Lo smart working con il lockdown è stato un grande esperimento di massa forzato che ha obbligato una platea ampia di imprese e lavoratori a misurarsi con il lavoro in remoto. Fino allo scorso anno lo stesso era organizzato e contrattato in un numero di imprese limitato e ben organizzato per un numero piccolo di lavoratori coscienti e volontari. Ora indietro non bisogna tornare ma quello che va fatto è una ripresa del ruolo della contrattazione collettiva nel regolare in modo diffuso gli ambiti e i presupposti di questa modalità di lavoro. Stiamo assistendo ad un dibattito che da un lato rischia di mitizzare lo smartworking come una assoluta libertà. Dire che si superano gli orari di lavoro e si responsabilizzano i lavoratori è facile ma sono ancora poche le aziende in Italia che non operano con sistemi di controllo e di gestione piramidali.
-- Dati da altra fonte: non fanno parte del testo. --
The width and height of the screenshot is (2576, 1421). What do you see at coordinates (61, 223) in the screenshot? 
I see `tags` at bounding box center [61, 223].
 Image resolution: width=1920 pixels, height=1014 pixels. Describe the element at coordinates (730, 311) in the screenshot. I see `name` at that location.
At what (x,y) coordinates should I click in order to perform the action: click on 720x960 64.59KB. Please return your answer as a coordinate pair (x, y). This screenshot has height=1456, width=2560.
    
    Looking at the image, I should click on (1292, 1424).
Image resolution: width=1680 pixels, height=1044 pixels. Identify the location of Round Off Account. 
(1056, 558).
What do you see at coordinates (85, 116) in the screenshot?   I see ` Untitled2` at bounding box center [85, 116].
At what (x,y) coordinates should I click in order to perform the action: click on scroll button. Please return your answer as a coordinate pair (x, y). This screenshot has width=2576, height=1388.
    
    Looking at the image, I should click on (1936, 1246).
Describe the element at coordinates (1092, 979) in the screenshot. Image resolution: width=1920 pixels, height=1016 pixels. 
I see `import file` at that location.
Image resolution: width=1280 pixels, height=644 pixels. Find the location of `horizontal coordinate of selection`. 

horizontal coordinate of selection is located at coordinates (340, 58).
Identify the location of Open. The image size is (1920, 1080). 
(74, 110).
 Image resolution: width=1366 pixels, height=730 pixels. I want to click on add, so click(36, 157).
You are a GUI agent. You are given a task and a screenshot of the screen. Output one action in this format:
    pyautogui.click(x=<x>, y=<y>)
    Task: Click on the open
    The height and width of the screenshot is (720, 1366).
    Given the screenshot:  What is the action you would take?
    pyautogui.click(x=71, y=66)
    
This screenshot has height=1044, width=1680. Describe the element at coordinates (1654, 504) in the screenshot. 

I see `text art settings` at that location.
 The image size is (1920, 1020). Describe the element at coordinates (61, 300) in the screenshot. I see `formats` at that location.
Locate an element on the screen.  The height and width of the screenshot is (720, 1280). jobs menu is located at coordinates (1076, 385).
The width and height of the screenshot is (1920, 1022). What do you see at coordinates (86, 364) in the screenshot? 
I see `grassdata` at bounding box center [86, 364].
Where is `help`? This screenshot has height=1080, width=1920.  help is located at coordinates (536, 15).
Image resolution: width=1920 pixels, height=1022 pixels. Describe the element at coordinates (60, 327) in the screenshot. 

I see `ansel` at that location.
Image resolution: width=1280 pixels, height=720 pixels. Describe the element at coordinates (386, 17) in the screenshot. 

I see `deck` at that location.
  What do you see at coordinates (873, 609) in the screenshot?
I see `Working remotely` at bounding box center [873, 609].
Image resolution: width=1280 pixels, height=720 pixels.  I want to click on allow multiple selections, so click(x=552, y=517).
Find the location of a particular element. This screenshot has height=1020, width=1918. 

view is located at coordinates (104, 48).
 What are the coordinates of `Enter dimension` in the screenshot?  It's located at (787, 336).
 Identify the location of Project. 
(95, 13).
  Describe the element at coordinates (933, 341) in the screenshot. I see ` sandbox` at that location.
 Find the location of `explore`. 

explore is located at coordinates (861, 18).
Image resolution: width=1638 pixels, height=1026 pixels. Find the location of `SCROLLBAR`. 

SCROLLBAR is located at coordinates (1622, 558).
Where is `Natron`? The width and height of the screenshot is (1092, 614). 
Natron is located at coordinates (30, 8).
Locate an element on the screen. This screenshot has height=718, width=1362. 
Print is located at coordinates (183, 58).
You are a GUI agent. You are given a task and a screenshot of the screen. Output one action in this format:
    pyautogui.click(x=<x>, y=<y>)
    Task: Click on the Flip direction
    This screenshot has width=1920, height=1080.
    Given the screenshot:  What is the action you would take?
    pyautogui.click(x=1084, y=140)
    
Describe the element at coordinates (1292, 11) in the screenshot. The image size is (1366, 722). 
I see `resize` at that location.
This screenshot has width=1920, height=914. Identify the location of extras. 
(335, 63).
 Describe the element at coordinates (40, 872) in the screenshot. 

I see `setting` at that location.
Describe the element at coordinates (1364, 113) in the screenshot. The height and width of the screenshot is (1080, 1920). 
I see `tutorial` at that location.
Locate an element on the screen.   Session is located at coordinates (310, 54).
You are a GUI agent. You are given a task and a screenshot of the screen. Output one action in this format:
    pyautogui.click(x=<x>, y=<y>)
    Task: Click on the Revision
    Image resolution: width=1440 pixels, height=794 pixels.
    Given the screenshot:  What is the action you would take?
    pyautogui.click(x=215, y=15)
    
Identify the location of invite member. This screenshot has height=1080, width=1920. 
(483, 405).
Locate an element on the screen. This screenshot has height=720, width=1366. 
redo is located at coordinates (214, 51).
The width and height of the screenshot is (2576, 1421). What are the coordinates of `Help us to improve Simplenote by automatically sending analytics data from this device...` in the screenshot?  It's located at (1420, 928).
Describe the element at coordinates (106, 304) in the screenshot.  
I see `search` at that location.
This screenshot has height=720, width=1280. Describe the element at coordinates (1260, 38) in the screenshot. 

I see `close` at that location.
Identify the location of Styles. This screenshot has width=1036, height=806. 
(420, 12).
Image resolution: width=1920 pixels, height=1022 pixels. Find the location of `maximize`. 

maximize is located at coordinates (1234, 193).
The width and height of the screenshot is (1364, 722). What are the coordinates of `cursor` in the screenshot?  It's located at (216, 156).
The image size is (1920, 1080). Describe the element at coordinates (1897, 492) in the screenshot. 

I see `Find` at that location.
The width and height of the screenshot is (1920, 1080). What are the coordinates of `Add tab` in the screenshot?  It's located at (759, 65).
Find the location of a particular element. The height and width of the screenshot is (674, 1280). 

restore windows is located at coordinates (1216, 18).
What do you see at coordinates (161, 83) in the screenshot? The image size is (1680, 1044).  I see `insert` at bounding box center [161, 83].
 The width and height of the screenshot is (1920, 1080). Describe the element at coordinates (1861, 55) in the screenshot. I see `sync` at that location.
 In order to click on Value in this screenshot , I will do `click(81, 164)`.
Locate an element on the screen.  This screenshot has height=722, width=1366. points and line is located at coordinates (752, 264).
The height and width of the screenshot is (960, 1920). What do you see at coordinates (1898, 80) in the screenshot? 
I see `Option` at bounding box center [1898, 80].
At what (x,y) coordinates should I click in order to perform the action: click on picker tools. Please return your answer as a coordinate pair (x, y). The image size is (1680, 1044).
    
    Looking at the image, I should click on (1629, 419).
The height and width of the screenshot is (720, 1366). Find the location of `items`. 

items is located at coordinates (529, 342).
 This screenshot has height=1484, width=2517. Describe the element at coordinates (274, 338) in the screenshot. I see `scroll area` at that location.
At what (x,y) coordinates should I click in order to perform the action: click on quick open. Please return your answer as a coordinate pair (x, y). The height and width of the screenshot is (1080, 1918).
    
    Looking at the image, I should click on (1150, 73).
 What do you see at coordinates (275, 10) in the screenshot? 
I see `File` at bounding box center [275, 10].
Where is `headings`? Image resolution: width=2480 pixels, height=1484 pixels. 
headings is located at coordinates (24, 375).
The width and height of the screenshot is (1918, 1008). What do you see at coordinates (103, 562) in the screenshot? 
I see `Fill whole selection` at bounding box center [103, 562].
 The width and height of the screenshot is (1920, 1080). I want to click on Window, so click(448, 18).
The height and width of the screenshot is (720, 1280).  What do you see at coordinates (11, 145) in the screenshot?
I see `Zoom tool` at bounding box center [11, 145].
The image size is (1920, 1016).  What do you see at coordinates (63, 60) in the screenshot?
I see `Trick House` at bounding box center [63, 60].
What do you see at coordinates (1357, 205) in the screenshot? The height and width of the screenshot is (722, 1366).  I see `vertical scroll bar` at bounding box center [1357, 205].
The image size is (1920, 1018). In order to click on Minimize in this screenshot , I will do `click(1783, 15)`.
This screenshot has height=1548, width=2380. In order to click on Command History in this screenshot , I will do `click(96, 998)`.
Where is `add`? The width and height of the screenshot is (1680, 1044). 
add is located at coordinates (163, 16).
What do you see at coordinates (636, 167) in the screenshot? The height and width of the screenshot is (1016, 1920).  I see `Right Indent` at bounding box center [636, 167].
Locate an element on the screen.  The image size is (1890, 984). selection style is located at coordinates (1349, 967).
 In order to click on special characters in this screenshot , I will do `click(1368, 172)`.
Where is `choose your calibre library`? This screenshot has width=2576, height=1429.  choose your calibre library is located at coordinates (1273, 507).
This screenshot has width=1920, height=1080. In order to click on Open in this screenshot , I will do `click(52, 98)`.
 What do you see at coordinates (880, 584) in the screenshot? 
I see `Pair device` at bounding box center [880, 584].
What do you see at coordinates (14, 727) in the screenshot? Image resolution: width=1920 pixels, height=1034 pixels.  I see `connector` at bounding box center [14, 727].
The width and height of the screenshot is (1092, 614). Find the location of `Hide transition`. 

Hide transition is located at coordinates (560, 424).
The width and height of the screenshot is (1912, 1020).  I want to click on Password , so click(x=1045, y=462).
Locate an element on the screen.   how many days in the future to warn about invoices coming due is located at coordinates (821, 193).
La positiva propensione di molte imprese e lavoratori a continuare ad adottare momenti di lavoro in remoto è il terreno utile per negoziare nuove tutele: dal diritto alla disconnessione, alla strumentazione che deve rendere agevole la postazione di lavoro fuori ufficio, dalla formazione non solo per chi lavora ma per i responsabili che devono saper dare fiducia ai collaboratori alla gestione flessibile degli orari di lavoro sono molti gli elementi da trattare. Non serve a tali fini una nuova legge serve maggiore contrattazione collettiva che vedo in queste settimane dispiegarsi con impegno. Non sarà facile tuttavia dare gambe a sistemi di retribuzione contrattati che possano superare il concetto di retribuzione oraria e passare ad una completa retribuzione per risultati. Facile a dirsi ma non ho ancora trovato proposte sostenibili a meno di decidere, cosa per il sindacato impossibile da accettare, che è l’azienda a stabilire da sola il rapporto tra obiettivi e salario.
Il ruolo sociale dell’impresa. Con i piani di welfare, in particolare, le aziende in questi anni hanno evidenziato un ruolo sociale di evidente impatto e valore e integrativo rispetto al welfare statale. Su molti capitoli il welfare aziendale ha svolto un ruolo di integrazione: si pensi ai servizi alla persona come colf, badanti, baby sitter, alle diverse forme di sostegno al reddito sia per l’acquisto di beni di prima necessità, alimentari e cosi via, ma anche per l’impatto sulla spesa scolastica dei figli dei dipendenti, oltre al sostegno alla mobilità green e ad altri vantaggi. In una prospettiva di welfare community tale ruolo delle aziende andrebbe rafforzato e valorizzato, sempre in una logica integrativa, oppure ci sarebbero delle controindicazioni?
E’ molto importante sviluppare una cultura del welfare aziendale che sia contrattuale e integrativa ai servizi pubblici. Per fare ciò occorre che le parti sociali non si accontentino come oggi spesso fanno di ingaggiare un provider che vende benefit, rimborsi o servizi privati. Serve aprirsi al territorio e creare una rete di riferimenti che sappiano sviluppare servizi integrati e a disposizione dei lavoratori. Generare servizi di welfare sul territorio può contribuire a superare, soprattutto nel mondo dei servizi alla persona, posti di lavoro regolari e occupazione. Ma permette anche di sostenere lo sviluppo del welfare tramite l’offerta di quello contrattuale. Pensiamo anche a come far accedere al welfare fasce di lavoratori (penso a contratti a termine, somministrati, partite Iva) che solo sul territorio possono accedere a proposte concrete più che dentro una singola azienda. E inoltre io credo, in un paese di tante Pmi, alla necessità di creare reti che sappiano proporre un “welfare chiavi in mano” alle tante aziende che da sole non potrebbero mai organizzarlo. E’ la bilateralità la chiave di volta che le parti sociali devono sempre più recuperare e rilanciare.